WHAT IS NEEDED: Please retype the records below exactly as they appear, but leave out the pictures.

TASK INPUTS:
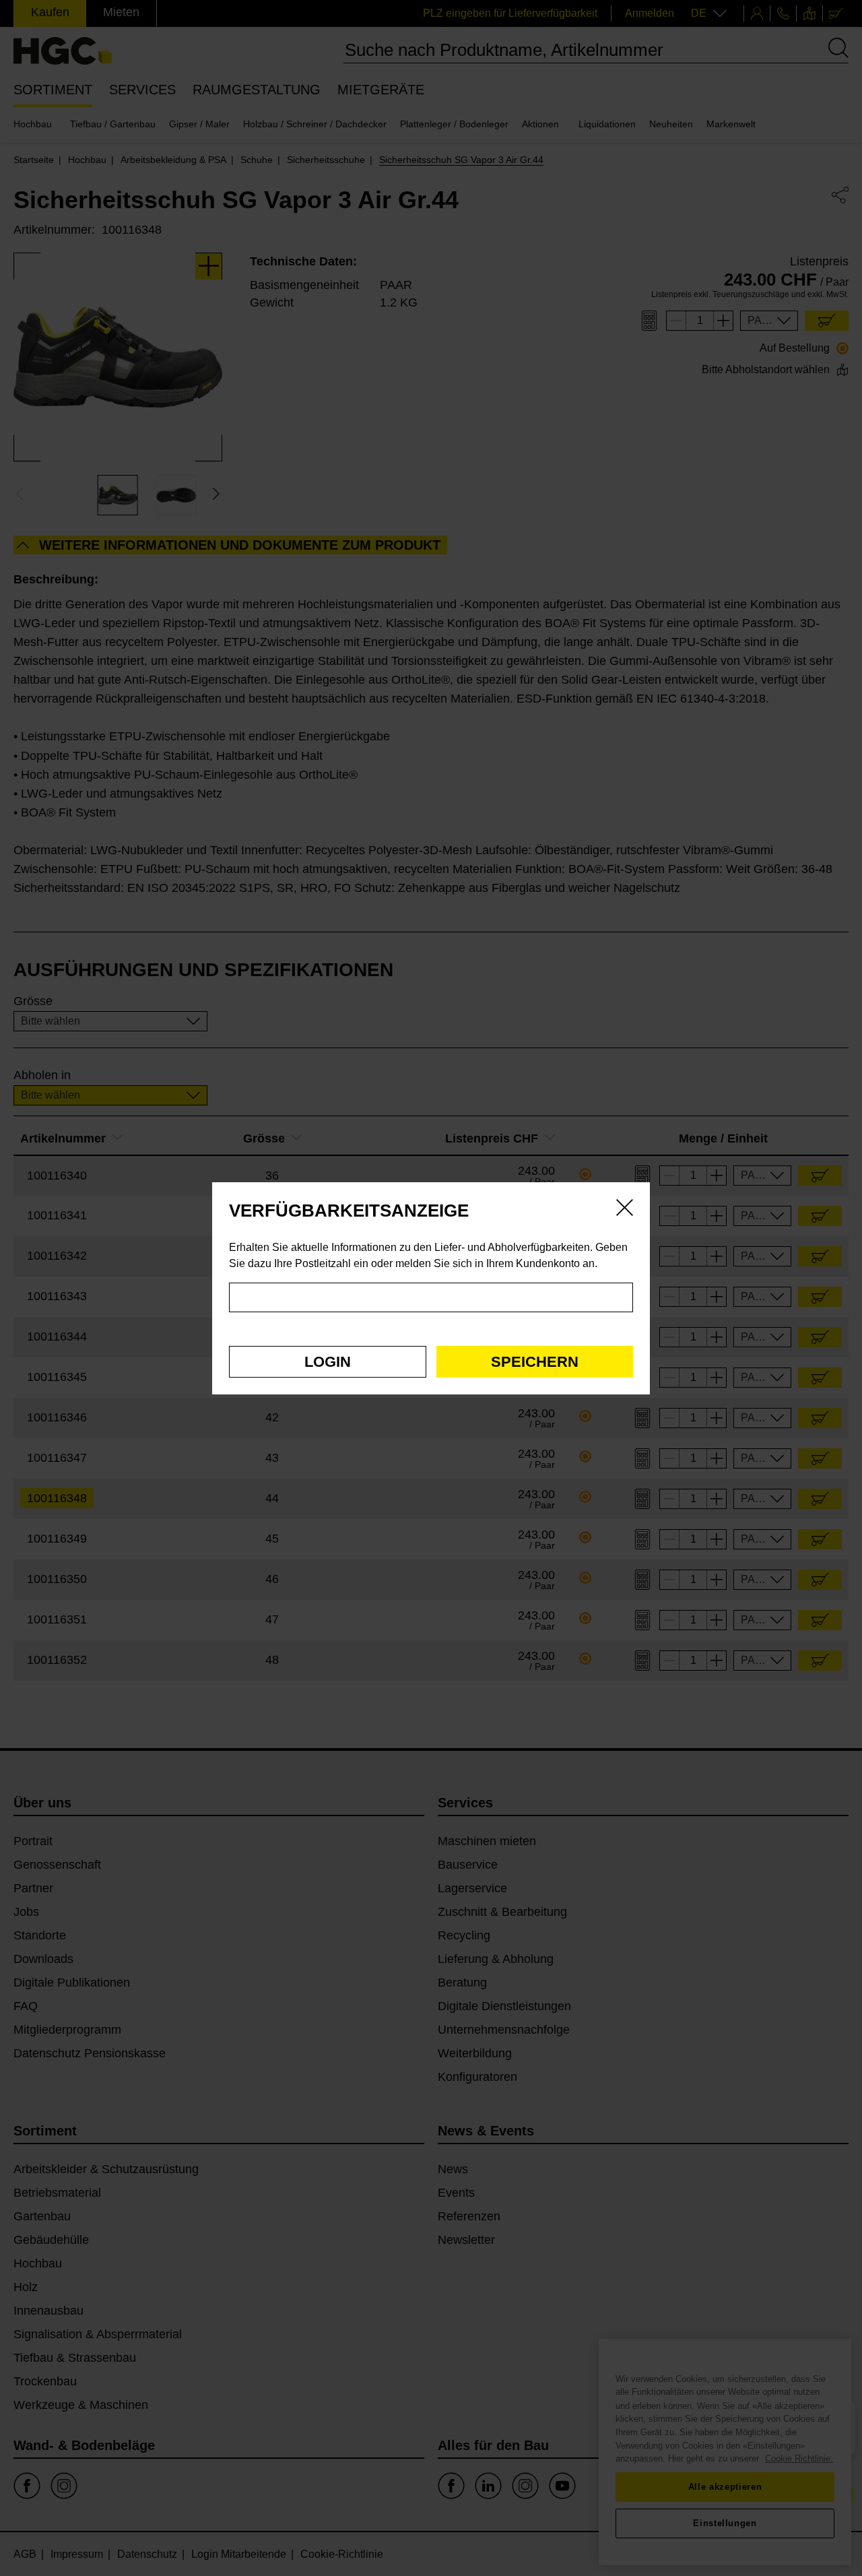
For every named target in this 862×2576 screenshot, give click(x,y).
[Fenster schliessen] (624, 1210)
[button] (327, 1362)
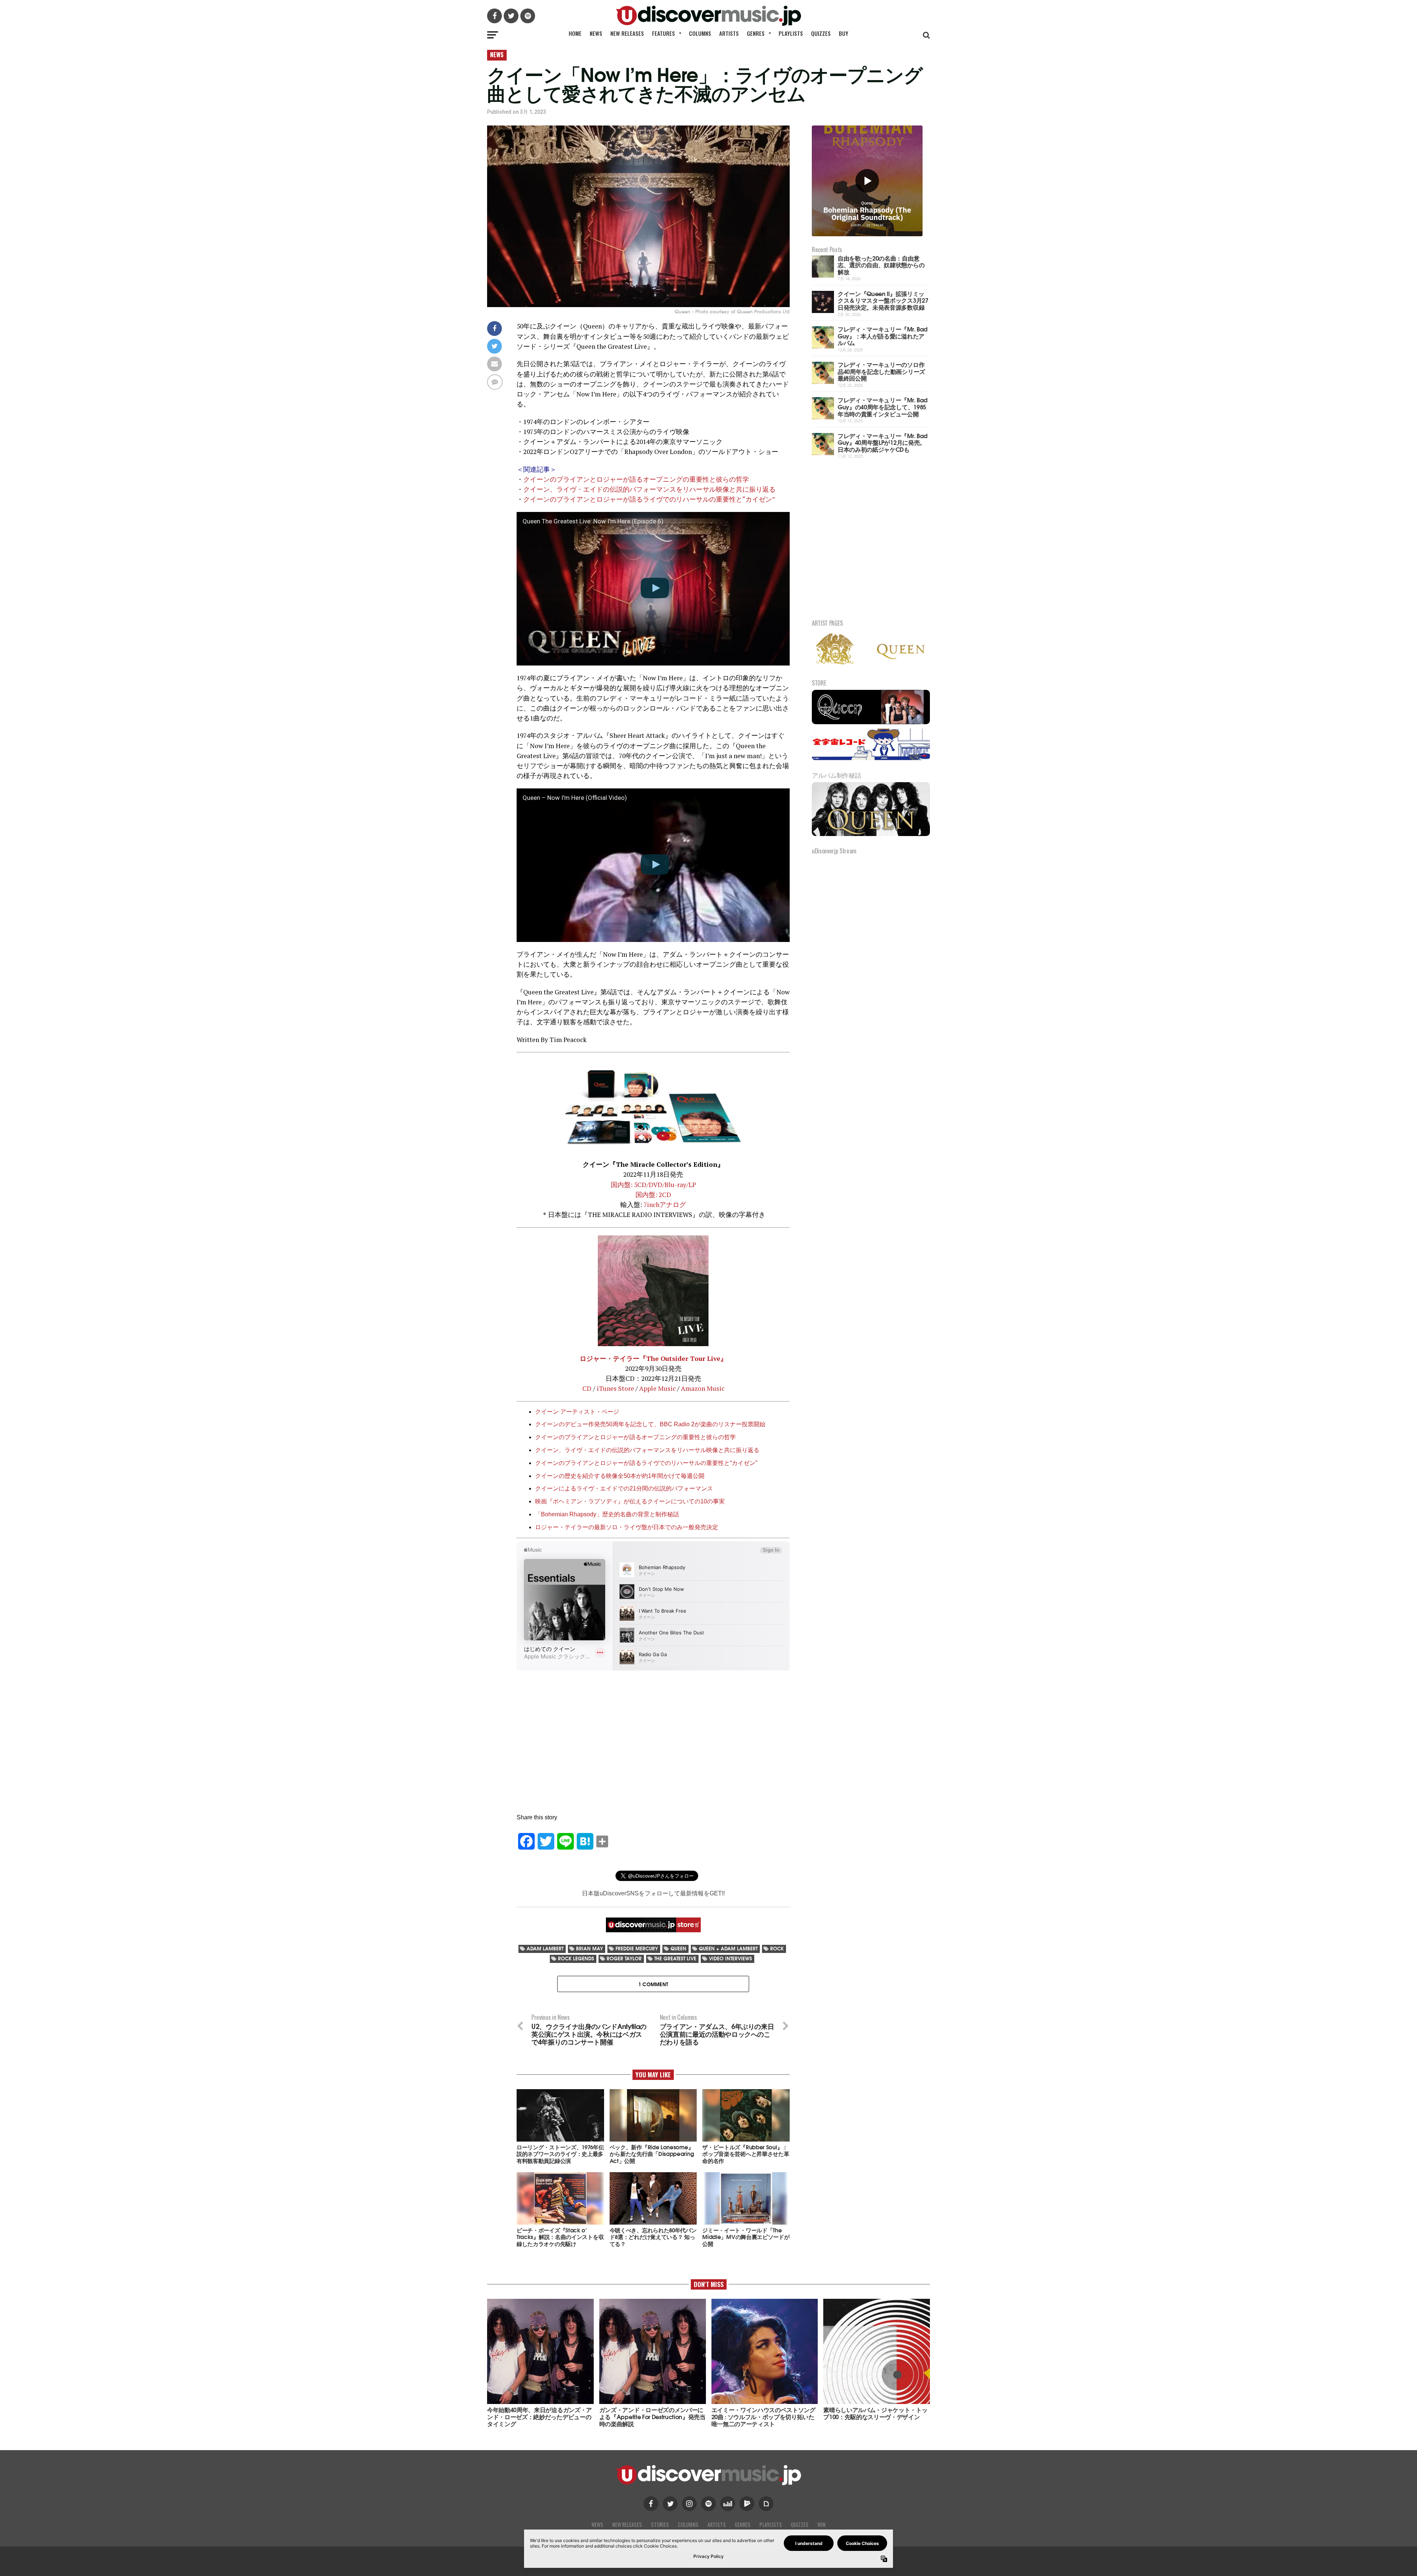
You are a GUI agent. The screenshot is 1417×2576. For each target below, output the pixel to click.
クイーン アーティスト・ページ (577, 1412)
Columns (700, 33)
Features (663, 33)
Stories (660, 2524)
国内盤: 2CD (653, 1194)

YOUR SOLUTION:
For every named target in this 862×2576 screenshot, give click(x,y).
[Fenster schliessen] (624, 1210)
[button] (327, 1362)
You are a GUI agent. The screenshot is 1417×2576. For each target below, output the pixel to click.
クイーン アーティスト・ページ (577, 1412)
Columns (700, 33)
Features (663, 33)
Stories (660, 2524)
国内盤: 2CD (653, 1194)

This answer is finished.